All’incompatibilità tra guerra e democrazia ci introduceva già un celebre testo classico, il passo forse più citato della Guerra del Peloponneso di Tucidide: il dialogo tra i Meli e gli Ateniesi. Il brano viene solitamente citato per mettere a confronto le ragioni della giustizia (i Meli che rivendicano la loro pacifica neutralità) con quelle della forza (la politica di assoggettamento) degli Ateniesi. I quali tagliano corto affermando che la giustizia può intervenire solo tra contendenti dotati di potere più o meno equivalente, mentre dove vi sia sproporzione conta solo la forza. La geopolitica contemporanea ha poco da aggiungere. Ma merita invece attenzione una piccola premessa al dialogo con gli ambasciatori ateniesi: «I Meli non li introdussero dinanzi all’assemblea, ma li invitarono ad esporre le ragioni per le quali erano venuti dinanzi ai magistrati e ai maggiorenti». Gli Ateniesi capiscono al volo che «le trattative non si svolgono dinanzi al popolo, evidentemente per evitare che i più si lascino da noi ingannare» ma in fondo condividono la logica di questa esclusione, che è poi quella del potere sovrano. La resistenza decisa dai maggiorenti finirà malissimo.
Un episodio riportato nel Libro dei re rafforza questa esclusione della volontà popolare dalle questioni della pace e della guerra. Nel 701 a.C. Gerusalemme è assediata dagli Assiri. Eliakim, portavoce degli assediati, così si rivolge al comandante nemico: «Ti prego, parla in aramaico, perché noi intendiamo la tua lingua, ma non ci parlare in lingua giudaica, poiché il popolo, che è sopra le mura, ascolta». Ma l’assiro, che intuisce la possibile distanza tra l’interesse popolare e quello del regnante, parla in giudaico proprio per approfittarne.

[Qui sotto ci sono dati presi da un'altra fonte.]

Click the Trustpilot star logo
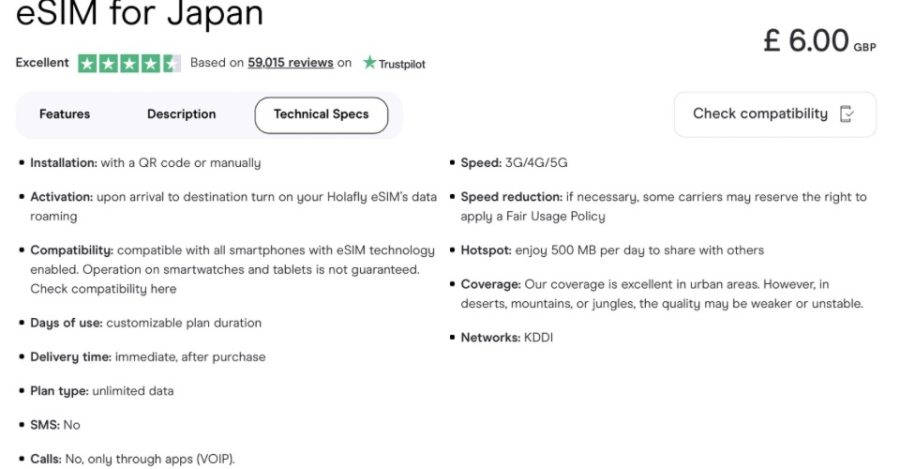 point(369,62)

Lunga è dunque la storia che sottrae al demos la decisione sulla pace e sulla guerra. Dichiarazioni di guerra e trattati di pace non procedono per via democratica e non possono essere sottoposti a referendum. Anche il programma di riarmo della Ue, come abbiamo visto, è stato sottratto al normale iter parlamentare. Perché già la preparazione bellica è incompatibile con la trasparenza e la democrazia. La guerra in Ucraina, intanto, rinvia sine die le elezioni politiche e il giudizio su Zelenskyj. Quella di Gaza, alla quale altre già vanno aggiungendosi in Libano e Siria, eternizza e rafforza il potere personale di Benjamin Netanyahu e della sua conventicola. Grazie alla guerra i caratteri democratici e il residuo di laicità dello stato di Israele vengono smontati pezzo dopo pezzo, le opposizioni messe a tacere, l’impunità garantita a criminali di guerra e politici profittatori. L’emergenza, assai spesso artificiosa e interessata, è lo strumento meglio collaudato per restringere o cancellare del tutto diritti e democrazia. La guerra, come emergenza estrema, il più radicale ed efficace di tutti. Le guerre sono dunque sempre contro la democrazia, anche quando vengono dichiarate con il pretesto di difenderla.
Probabilmente è questo che obiettori, renitenti e disertori hanno ben compreso, sottraendosi al sacrificio per qualcosa che in nessun modo li rappresenta. Poiché nella guerra non vi è alcuna rappresentanza se non quella di entità astratte, ideologiche o integralmente ostili alla vita reale.